Au Burkina Faso, le gouvernement a imposé à la fois un confinement partiel et l’état d’urgence. Bien que plusieurs stations radios fonctionnent encore, Paul Miki Roamba, rédacteur en chef de Ouaga FM, basé à Ouagadougou, pense que l’avenir est incertain.

« Nous n’en sommes pas encore au point de licencier du personnel ou de ne pas pouvoir payer les salaires. Cependant, il n’y a aucune garantie que nous pourrions ne pas faire face à une telle situation car, une crise économique se profile en raison de l’effondrement de l’industrie de la publicité », a-t-il dit.

Les Médias en ligne

Alors que les médias traditionnels se débattent pour survivre en cette période de Covid-19, le contraire est enregistré au niveau des organes de presse en ligne. Les sites d’information enregistrent une augmentation de leurs nombres de visiteurs. Seneweb, un des sites d’information leader au Sénégal est l’une de ces plates-formes qui enregistrent cette augmentation. Selon Abdoul Fall Salam, directeur général de Seneweb, son site a connu une forte augmentation du nombre de visiteurs et reçoit maintenant des revenus du secteur public.

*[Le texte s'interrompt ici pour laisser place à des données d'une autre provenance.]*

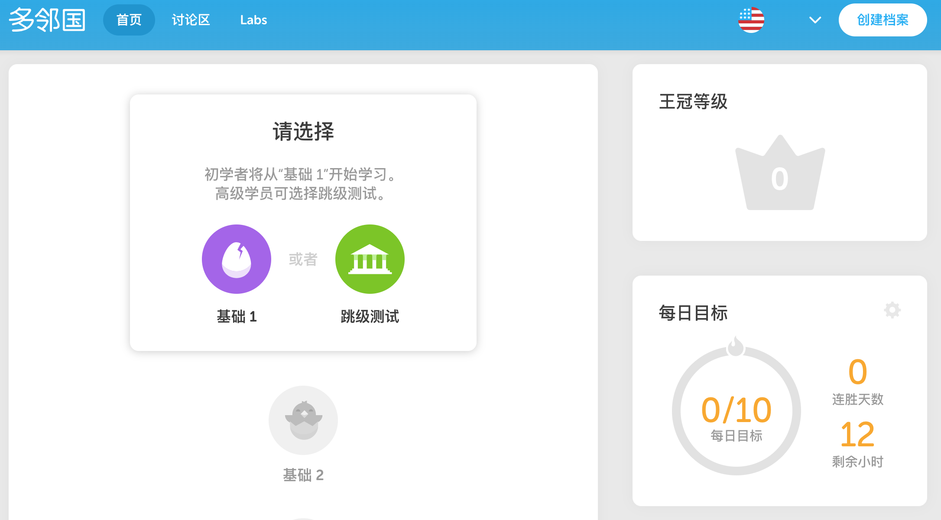Image resolution: width=941 pixels, height=520 pixels.
Task: Click the 王冠等级 panel heading
Action: pyautogui.click(x=693, y=101)
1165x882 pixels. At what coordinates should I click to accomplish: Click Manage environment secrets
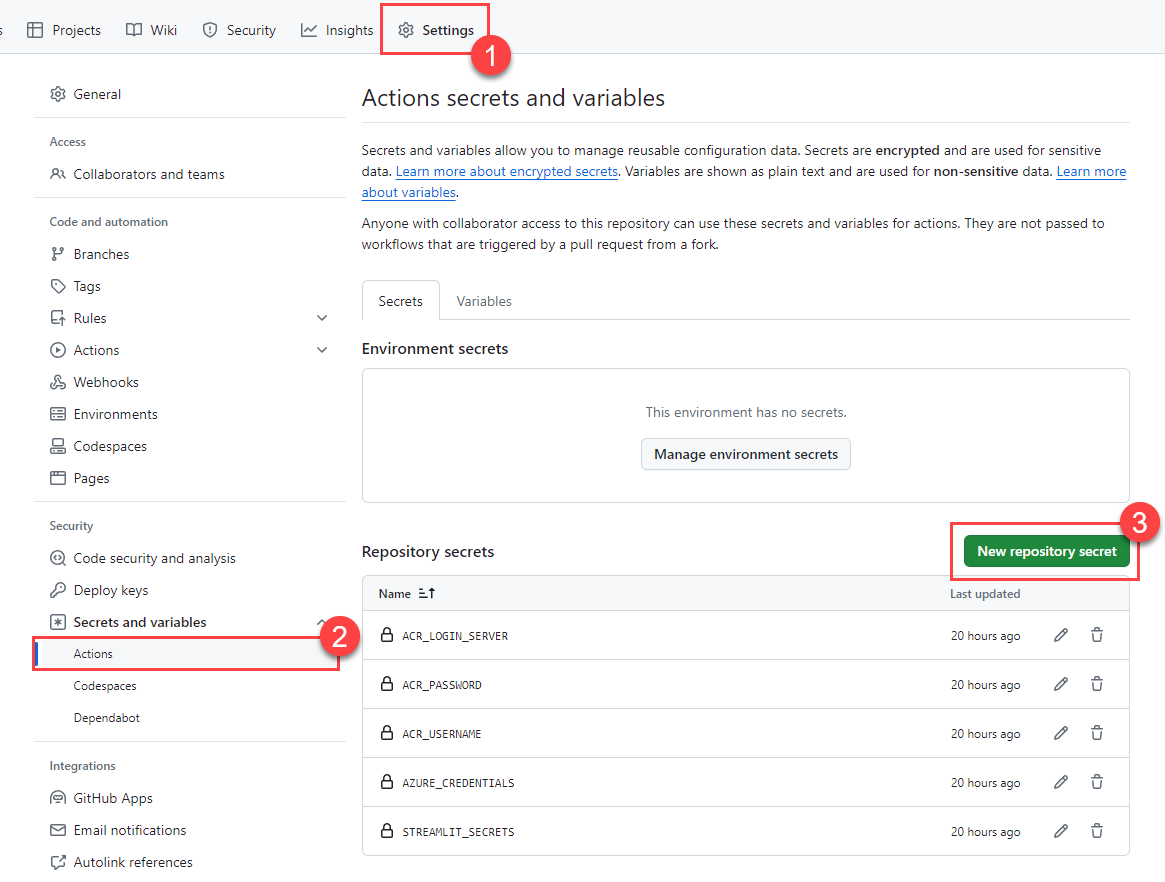point(745,454)
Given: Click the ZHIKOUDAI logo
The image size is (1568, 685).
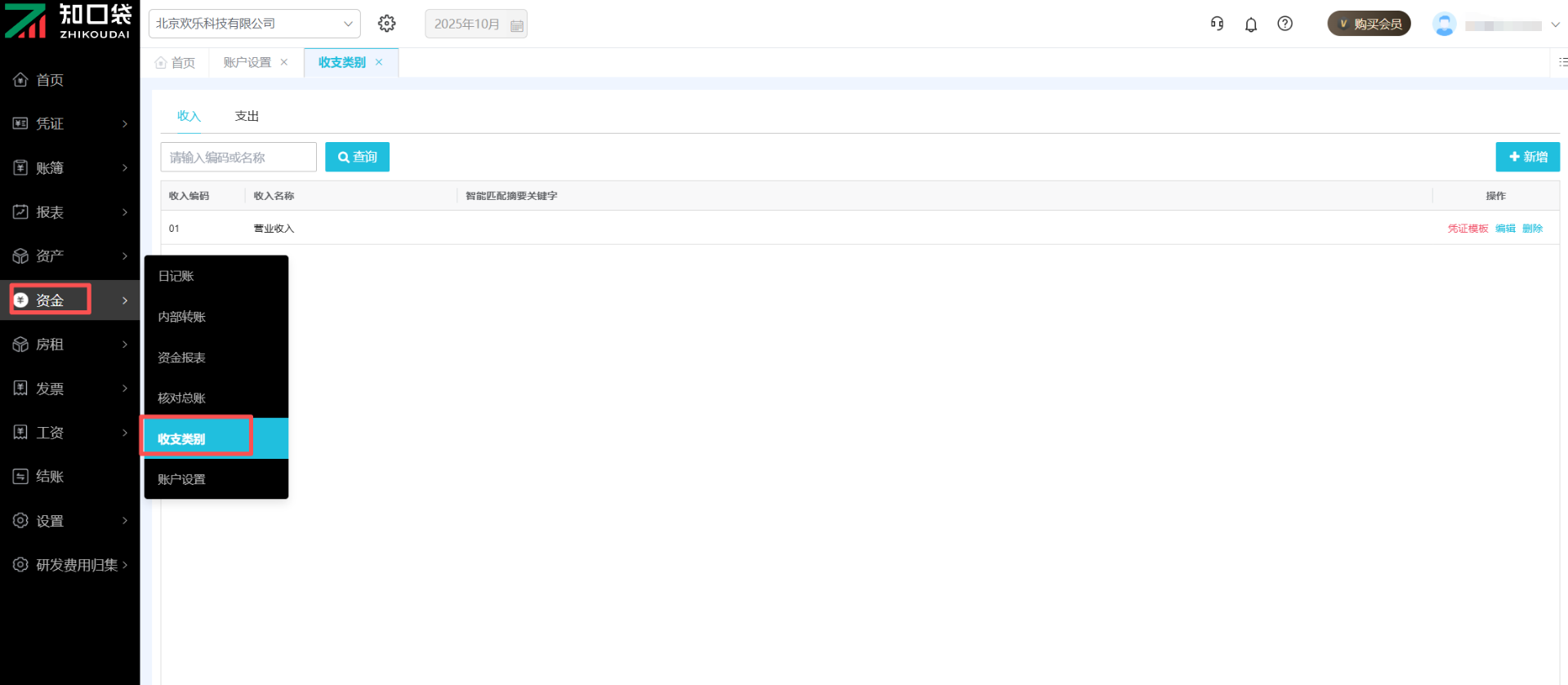Looking at the screenshot, I should click(69, 22).
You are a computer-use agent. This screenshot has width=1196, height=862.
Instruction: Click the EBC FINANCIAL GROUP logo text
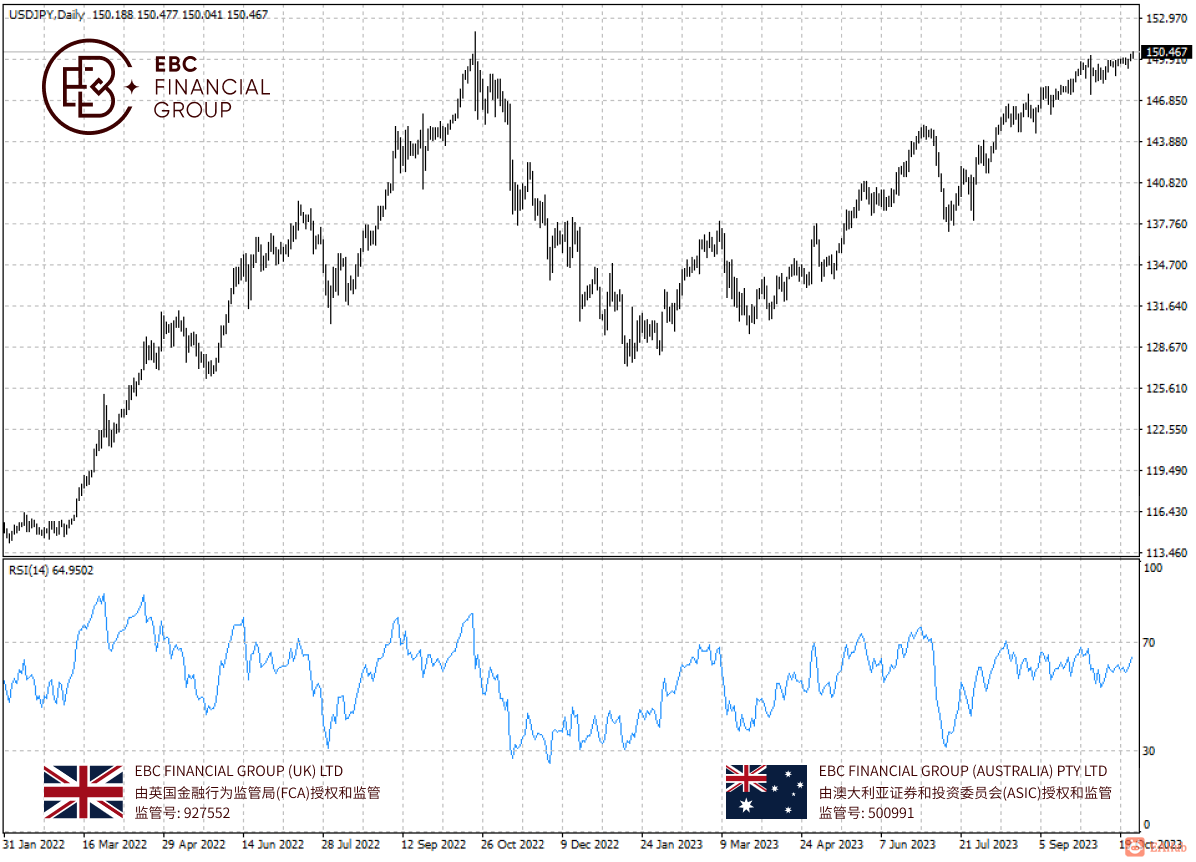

« Suite à l’éruption du virus, nous avons vu le nombre de visiteurs sur notre site Web augmenter de 30 % en moyenne. Et même si le secteur privé ne fait pas beaucoup de publicité de nos jours, nous avons enregistré une augmentation des communications gouvernementales que nous faisons à des frais », a-t-il souligné. 

Seneweb n’est pas le seul média en ligne à avoir enregistré une augmentation du nombre de visiteurs au cours de cette pandémie. D’autres grands sites d’informations en Afrique de l’Ouest, dont Banouto Média au Bénin, MediaForce-Afrique au Sénégal et l’International Centre for Investigative Reporting (Centre International pour le Reportages d’Investigation) au Nigéria, ont tous enregistré une augmentation massive du nombre de visiteurs de leurs sites.

Bien que cette augmentation ne se traduise pas encore en une augmentation de revenus pour certains médias, Ade Simplice Robert, directeur général de MediaForce-Afrique, pense qu’elle représente une opportunité permettant aux sites d’informations de gagner en notoriété.

La pandémie de coronavirus pose un sérieux défi financier a nombres d’entreprises médiatiques. Cependant, l’augmentation du nombre de visiteur des sites d’information et les perspectives d’amélioration des revenus au niveau des médias en ligne pourraient être un potentiel accélérateur d’une révolution numérique dans l’environnement des médias et pourrait conduire à une adoption des médias en ligne. Alors que la pandémie a des effets dévastateurs sur les médias traditionnels, elle favorise cependant une amélioration de la viabilité des sites d’information. Dans le contexte Ouest Africain où la qualité de l’internet reste mauvaise et coûteux, la viabilité des sites d’information n’est pas pour autant assurée et nécessiterait des analyses et réflexions plus profondes par toutes les parties prenantes.